Guy Loses All of His Friends After Picking Most Offensive Fantasy Football Team Name Ever

A suburban Philadelphia man has lost all of his friends and could be in danger of losing his job after choosing what his now ex-friends call “the most offensive fantasy football team name of all-time.”

“There is a lot of pressure to pick a funny team name every year,” said Jeff, a member of the offending man’s league who asked that his last name not be disclosed so he’s not associated in any way with his former friend. “And sometimes they get pretty close to the line of bad taste and even go well past it. And that’s fine. We’re all adults. But this … this was just … my god. I can’t even describe it.”

None of the men in the league would utter the team name their former friend selected, but describe it as something offensive to women, victims of violent crime, the disabled, people of color, animals, both political parties, Belgians, Episcopalians, humanity in general and, oddly, lychens — all in four words.

“I started to cry as soon as I heard it,” said one league member.

“I just yelled ‘Why? Why? Why? Why did you make me hear that? I am forever ruined,'” said another.

Another league member supposedly ran out of the room screaming and hasn’t been seen since.
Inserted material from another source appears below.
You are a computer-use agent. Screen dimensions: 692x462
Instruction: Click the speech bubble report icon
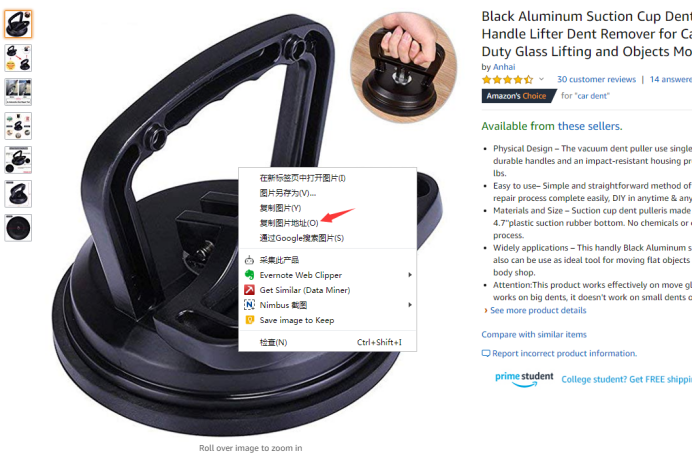tap(486, 353)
“Hey, I’m all for off-color jokes. God knows I’ve told my own,” said the league commissioner. “But … I just … I have a daughter, you know? The implications made in his fantasy team name … the picture created in your mind about a lychen being used to … I … how could I ever let someone like that near my daughter? Or my wife? Or near anyone in my town,” he added, weeping. “It was so, so … horrible. You don’t understand.”

Another league member admitted he can no longer be friends with the man because he is jealous he didn’t think of the name.

“It was brilliant and I hate him for it,” he said. “I hope he gets kicked out of the league. Then my team name, Rapey McRapeytits will really stand out. Get it? It’s a zinger about rape. And tits. Heh. Yeah.”